There is something so strange going on in this one zip code.

st_drop_geometry(boulder.test) %>%
  group_by(ZipCode) %>%
  summarize(mean.MAPE = mean(price.ape, na.rm = T)) %>%
  ungroup() %>% 
  left_join(boulder_zips) %>%
    st_sf() %>%
    ggplot() + 
      geom_sf(aes(fill = mean.MAPE)) +
      geom_sf(data = boulder.test, colour = "black", size = .5) +
      scale_fill_gradient(low = palette5[1], high = palette5[5],
                          name = "MAPE") +
      labs(title = "Mean test set MAPE by Zip Code") +
      mapTheme()
## `summarise()` ungrouping output (override with `.groups` argument)
## Joining, by = "ZipCode"

We need the scatterplot of MAPE by zip of mean price by zip

testError_by_zips <-
left_join(
  st_drop_geometry(boulder.test) %>%
    group_by(ZipCode) %>%
    summarize(meanPrice = mean(price, na.rm = T)),
  st_drop_geometry(boulder.test) %>%
    group_by(ZipCode) %>%
    summarize(MAPE = mean(price.ape)))
## `summarise()` ungrouping output (override with `.groups` argument)
## `summarise()` ungrouping output (override with `.groups` argument)
## Joining, by = "ZipCode"
testError_by_zips %>%
  kable() %>% kable_styling()
ZipCode meanPrice MAPE
80026 628003.2 0.1814450
80027 702906.2 0.1624439
80301 841909.6 0.2166523
80302 1330729.5 0.3098138
80303 895975.3 0.1687126
80304 1422538.7 0.2876116
80305 883377.9 0.1771646
80403 436466.7 0.2104327
80422 785000.0 0.0348504
80455 497500.0 0.0499648
80466 552641.7 0.2866676
80481 499000.0 0.3135704
80501 425959.9 0.2012125
80503 698298.5 0.1868987
80504 510186.7 0.1960928
80510 294200.0 0.3622939
80516 617402.3 0.2375731
80540 491155.0 -0.3172851
ggplot(testError_by_zips) +
  geom_point(aes(meanPrice, MAPE)) +
  geom_smooth(method = "lm", aes(meanPrice, MAPE), se = FALSE, colour = "green") +
  labs(title = "MAPE by Zip Code as a function of mean price by Zip Code",
       x = "Mean Home Price", y = "MAPE") +
  plotTheme()

3.3 Generalizability

Is the model generalizable?

boulder_tracts19 <- 
  get_acs(geography = "tract", year = 2019, 
          variables = c("B01001_001E","B01001A_001E","B06011_001"), 
          geometry = TRUE, state = "CO", county = "Boulder", output = "wide") %>%
  st_transform('ESRI:102254')  %>%
  rename(TotalPop = B01001_001E,
         NumberWhites = B01001A_001E,
         Median_Income = B06011_001E) %>%
  mutate(percentWhite = NumberWhites / TotalPop,
         raceContext = ifelse(percentWhite > .5, "Majority White", "Majority Non-White"),
         incomeContext = ifelse(Median_Income > 32322, "High Income", "Low Income"))

grid.arrange(ncol = 2,
  ggplot() + geom_sf(data = na.omit(boulder_tracts19), 
  aes(fill = raceContext)) +
    scale_fill_manual(values = c("#25CB10", "#FA7800"), name="Race Context") +
    labs(title = "Race Context") +
    mapTheme() + theme(legend.position="bottom"), 
  ggplot() + geom_sf(data = na.omit(boulder_tracts19), 
  aes(fill = incomeContext)) +
    scale_fill_manual(values = c("#25CB10", "#FA7800"), 
    name="Income Context") +
    labs(title = "Income Context") +
    mapTheme() + 
    theme(legend.position="bottom"))

4 Discussion

Is this an effective model?
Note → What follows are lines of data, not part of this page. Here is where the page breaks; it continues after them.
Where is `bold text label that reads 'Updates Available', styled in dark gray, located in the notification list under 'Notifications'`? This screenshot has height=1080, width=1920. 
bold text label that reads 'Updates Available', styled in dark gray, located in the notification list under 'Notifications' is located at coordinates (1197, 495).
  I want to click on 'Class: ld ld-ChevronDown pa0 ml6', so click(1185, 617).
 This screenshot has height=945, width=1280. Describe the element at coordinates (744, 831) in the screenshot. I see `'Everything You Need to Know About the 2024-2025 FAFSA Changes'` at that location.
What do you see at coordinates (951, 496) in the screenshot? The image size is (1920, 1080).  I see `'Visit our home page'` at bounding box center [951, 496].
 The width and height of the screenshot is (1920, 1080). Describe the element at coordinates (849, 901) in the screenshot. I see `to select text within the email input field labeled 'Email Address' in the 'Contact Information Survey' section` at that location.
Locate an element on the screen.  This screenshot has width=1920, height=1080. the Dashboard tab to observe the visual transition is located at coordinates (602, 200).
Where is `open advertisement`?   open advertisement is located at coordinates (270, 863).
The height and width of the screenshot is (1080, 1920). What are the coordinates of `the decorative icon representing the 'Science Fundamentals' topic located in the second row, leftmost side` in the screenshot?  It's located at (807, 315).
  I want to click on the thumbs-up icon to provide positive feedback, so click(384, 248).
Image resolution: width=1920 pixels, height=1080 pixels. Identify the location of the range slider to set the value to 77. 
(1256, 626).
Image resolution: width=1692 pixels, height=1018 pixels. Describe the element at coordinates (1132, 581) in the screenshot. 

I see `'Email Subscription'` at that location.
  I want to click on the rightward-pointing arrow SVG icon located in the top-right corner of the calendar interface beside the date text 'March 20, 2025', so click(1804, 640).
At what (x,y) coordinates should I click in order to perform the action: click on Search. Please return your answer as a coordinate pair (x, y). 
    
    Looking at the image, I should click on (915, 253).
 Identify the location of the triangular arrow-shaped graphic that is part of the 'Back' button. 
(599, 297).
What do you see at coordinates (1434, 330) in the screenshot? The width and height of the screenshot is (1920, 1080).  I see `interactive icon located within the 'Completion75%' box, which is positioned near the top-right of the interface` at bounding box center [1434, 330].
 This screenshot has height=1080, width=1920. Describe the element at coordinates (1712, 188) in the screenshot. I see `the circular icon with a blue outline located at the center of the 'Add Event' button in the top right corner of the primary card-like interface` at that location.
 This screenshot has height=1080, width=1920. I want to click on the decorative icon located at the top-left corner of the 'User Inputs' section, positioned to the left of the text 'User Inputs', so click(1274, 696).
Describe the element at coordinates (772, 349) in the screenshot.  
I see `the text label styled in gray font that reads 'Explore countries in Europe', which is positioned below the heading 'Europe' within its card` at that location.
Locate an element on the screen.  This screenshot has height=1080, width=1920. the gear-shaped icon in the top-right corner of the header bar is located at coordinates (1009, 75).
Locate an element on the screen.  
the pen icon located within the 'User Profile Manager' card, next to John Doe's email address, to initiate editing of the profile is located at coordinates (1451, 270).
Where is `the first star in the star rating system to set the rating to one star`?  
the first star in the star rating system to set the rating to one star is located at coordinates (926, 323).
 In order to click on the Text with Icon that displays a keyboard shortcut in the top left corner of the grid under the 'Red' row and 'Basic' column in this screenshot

What were some of the more interesting variables? How much of the variation in prices could you predict? Describe the more important features? Describe the error in your predictions? According to your maps, could you account the spatial variation in prices? Where did the model predict particularly well? Poorly? Why do you think this might be?

5 Conclusion

Would you recommend your model to Zillow? Why or why not? How might you improve this model?